Wow, way to miss the point there, dude.  However one collects, it’s supposed to be about HAVING FUN.  Period.  You sound bitter over sinking so much money into this HOBBY and not getting a return on it.  That’s fine and I won’t begrudge you for being upset with that mindset, but there’s no reason to crap all over us that do enjoy collecting cards, and it still remains a respectable number.  There are many active forums and hundreds of blogs dedicated to collecting, so calling what we do “dead” is woefully inaccurate.  It may not be what it once was, but I’d argue the boom is the anomaly, and where we’re at now is pretty similar to where we were before things blew up, just with adults making up a considerably larger percentage of the market.

The thing is, most of us aren’t deluded enough to think we will actually make any money on it at this point, and when we can make a bit of cash back on a big pull, it’s just a little bonus.  We collect what we collect because, first and foremost, WE ENJOY IT.  And those that are in it for the money have to be hella dedicated and lucky to actually be profitable, so I imagine they must derive some degree of enjoyment from it as well.  After all, there are much easier ways to squeak by than buying and selling baseball cards, even (or perhaps especially) in this crap economy.

So things don’t look good at all compared to where they were at it’s peak, but duh, things never look good compared to the absolute highest of highs.  So don’t look down on us, don’t mock us or pity us.  We don’t care that business isn’t booming right now, mocking is just rude in any situation, and we don’t need pitied for our choice of hobby.  We know who we are, we know what we have gotten into, we understand it and we are fine with it.  We collect because we enjoy it.  You don’t seem to understand that the only destination, whether it’s collecting cards or any other hobby, is the amount of enjoyment you get out of it.  That is the entire point of a hobby.  However you go about it, it’s supposed to be about doing something you enjoy.  And if you can’t find the fun in it, then maybe it’s not the right hobby for you.

It’s a shame you weren’t able to enjoy this hobby, that somehow it rolled you bad enough to feel this bitter over it all these years later.  Like virtually everything in life, it can be a frustrating hobby at times, no collector would deny that.  But there is enough good in it for us to keep at it, and as long as that is the case, who are you or anyone else to judge?

Until our next…

Rockies?

But, but… Imma Cubs fan!  It’s okay though.  It seems there are no card bloggers who care to collect the Colorado Rockies, so until a real Rockies collector emerges… I’ll do it.

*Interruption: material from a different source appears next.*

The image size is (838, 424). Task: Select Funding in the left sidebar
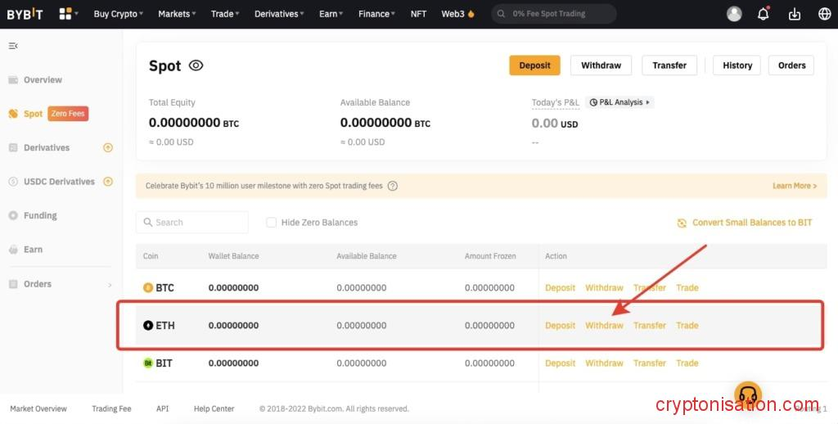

But not yet.  I’m not taking the job until January 1st, 2010.  That way, there’s still over half a month for a real fan to stake their claim, and I can continue to get the vast majority of my backlog of trades taken care of before taking on this new project.

As for why I would do this?  Well, the Rockies are near the top of the list of teams I kinda like besides the Cubs.  They are a ridiculously exciting team in recent years, capable of going on crazy runs out of nowhere.  I also thought they were pretty cool back in the late ’90s with Galarraga, Castilla, Bichette, and Larry Walker doing damage.

There are no Rockies I’d go out of my way to collect for myself (besides the Big Cat maybe), but I can accept people’s unwanted Rockies if they have no better use for them with a smile until a real fan comes along.  Then, whenever the real Rockies fan/collector comes along (surely one will eventually right?  Right???), uh, I guess I’ll just send whatever unwanted Rockies have come my way (minus the Galarragas, I’m just sayin’) to that person.  Should it come to this, that’s a simple enough plan right?